* [Exercise details]
Exactly as they appear, copy the lines from the one holding "Task: Expand the About WHO dropdown chevron" through the end of the records, leaving pictures out.

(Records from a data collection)

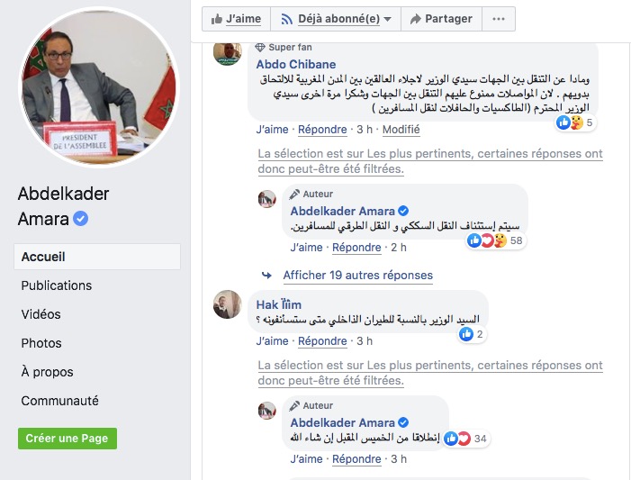Click the Abdelkader Amara profile photo
The image size is (631, 480).
click(x=99, y=87)
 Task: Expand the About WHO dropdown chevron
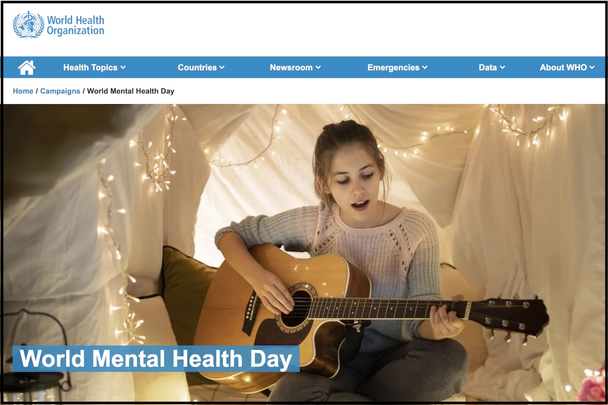point(592,67)
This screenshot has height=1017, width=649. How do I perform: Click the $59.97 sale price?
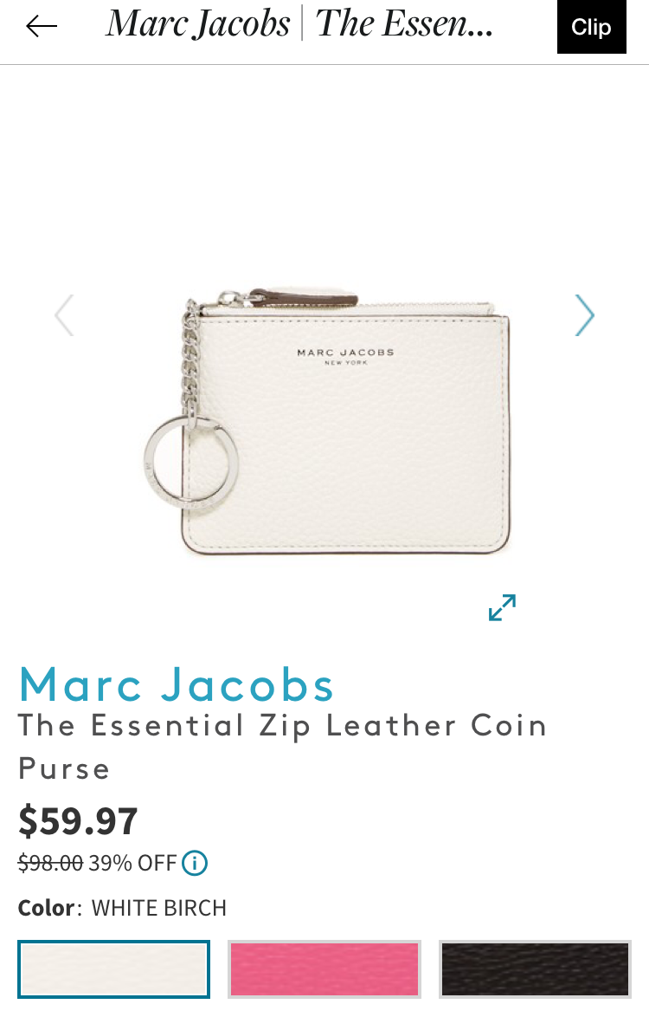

* [Answer section]
 Task: Expand the About WHO dropdown chevron
point(592,67)
This screenshot has height=1017, width=649. How do I perform: Click the $59.97 sale price?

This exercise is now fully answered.